Graduate and Professional (Dental, Medical, and Pharmacy) students must complete their programs within 150% of the published length of the program. Transferred credits accepted towards the degree and all attempted credit hours, including repeated credits, will be included in the 150% maximum timeframe calculation. Credit hours from unsatisfactory grades and withdrawn courses are also included, and count as attempted hours that were not earned.
Consequences of failure to meet this requirement: Students who reach their total credit hour limit without completing their program will be placed on financial aid suspension and denied further financial aid unless an appeal of the suspension is successful.
How often is SAP Evaluated and how are Students Notified?
SAP will be evaluated at the end of each term. Students who do not meet the SAP standards will be informed of their financial aid SAP status via University e-mail. Students in good standing are not notified unless their status changes to warning or suspension.
What Happens If a Student does not meet the SAP Standards?
For Grade Point Average (GPA) and Course Completion Rate measures, students who fail to meet financial aid SAP standards in one term will receive one subsequent term of aid while in financial aid warning status.

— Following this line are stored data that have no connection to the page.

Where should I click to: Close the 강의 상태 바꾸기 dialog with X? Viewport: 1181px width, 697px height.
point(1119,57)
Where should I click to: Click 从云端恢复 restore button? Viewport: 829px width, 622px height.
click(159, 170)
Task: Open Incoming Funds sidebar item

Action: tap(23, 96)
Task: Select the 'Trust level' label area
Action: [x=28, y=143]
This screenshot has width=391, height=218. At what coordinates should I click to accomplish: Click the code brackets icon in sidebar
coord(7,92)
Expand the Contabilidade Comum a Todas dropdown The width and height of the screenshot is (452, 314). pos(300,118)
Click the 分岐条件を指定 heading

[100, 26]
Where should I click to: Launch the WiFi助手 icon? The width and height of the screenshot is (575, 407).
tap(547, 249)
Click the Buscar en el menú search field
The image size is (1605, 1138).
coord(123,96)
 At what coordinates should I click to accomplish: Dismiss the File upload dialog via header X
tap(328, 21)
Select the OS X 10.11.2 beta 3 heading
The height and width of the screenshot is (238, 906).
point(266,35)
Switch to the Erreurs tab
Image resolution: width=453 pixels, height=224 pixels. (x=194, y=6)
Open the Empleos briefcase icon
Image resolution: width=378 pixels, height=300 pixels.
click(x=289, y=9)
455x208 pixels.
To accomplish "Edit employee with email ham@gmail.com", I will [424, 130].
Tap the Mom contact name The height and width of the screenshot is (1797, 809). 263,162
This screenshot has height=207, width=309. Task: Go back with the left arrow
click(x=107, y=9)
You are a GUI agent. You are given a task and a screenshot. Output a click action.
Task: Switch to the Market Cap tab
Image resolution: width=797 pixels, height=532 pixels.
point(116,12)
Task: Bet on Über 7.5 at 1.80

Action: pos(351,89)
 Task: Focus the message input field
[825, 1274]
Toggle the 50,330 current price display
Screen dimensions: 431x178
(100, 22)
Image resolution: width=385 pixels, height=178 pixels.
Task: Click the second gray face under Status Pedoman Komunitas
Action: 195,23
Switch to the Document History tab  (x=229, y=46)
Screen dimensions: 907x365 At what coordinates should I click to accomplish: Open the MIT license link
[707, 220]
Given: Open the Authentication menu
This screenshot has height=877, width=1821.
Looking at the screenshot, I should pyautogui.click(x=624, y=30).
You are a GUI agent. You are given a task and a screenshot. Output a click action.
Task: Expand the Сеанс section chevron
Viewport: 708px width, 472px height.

At the end of the warning term, a student who still has not met the standards is changed to financial aid suspension status. The student’s eligibility for federal, state, and institutional aid is terminated at this point and is not reinstated unless the student subsequently meets the required standards.
Students must complete their program within the maximum timeframe (150% of the published length of the program). Students who reach the maximum timeframe will be place on financial aid suspension.
How Do Students Get off Financial Aid Suspension?
Students on financial aid suspension have two ways to regain eligibility for financial aid:
- Meet all the SAP standards while not receiving financial aid, or
- Successfully appeal the financial aid suspension status if extenuating circumstances interfered with academic progress. Note: The University has a maximum appeal limit of five (5) times during a student’s undergraduate career at the University, and a limit of three (3) appeals during a graduate/ professional career.
How Do Students Appeal?
The University recognizes that extenuating circumstances might interfere with students’ satisfactory academic performance. Students who wish to appeal must complete a Financial Aid Satisfactory Academic Progress (SAP) Appeal Form which can be found in the forms section of www.ucdenver.edu/finaid.
Students must explain the extenuating circumstances that prevented them from meeting SAP standards, what has changed that will enable them to now meet the standards, and thoroughly document all extenuating circumstances. Documentation must be submitted that is relevant to the circumstances, e.g., physician’s letter for medical reasons, death certificates of close relatives, etc.
All appeals are reviewed by the Financial Aid Satisfactory Academic Progress Appeals Committee. Students will be contacted if the committee feels they need more information, which may include the completion of a Financial Aid Satisfactory Academic Progress (SAP) Plan. Students approved for financial aid under an academic plan are expected to complete the courses as outlined on their plan.
Appeals are considered in the order received and a decision generally will be made within two to four weeks after the appeal is received (and varies depending on the completeness of the appeal submitted). Appeals submitted for consideration in the current term must be received at least 30 days prior to the end of the term. Appeals received within the 30 days at the end of the term will be considered for the following term. Students who appeal will receive an email informing them of the appeal outcome.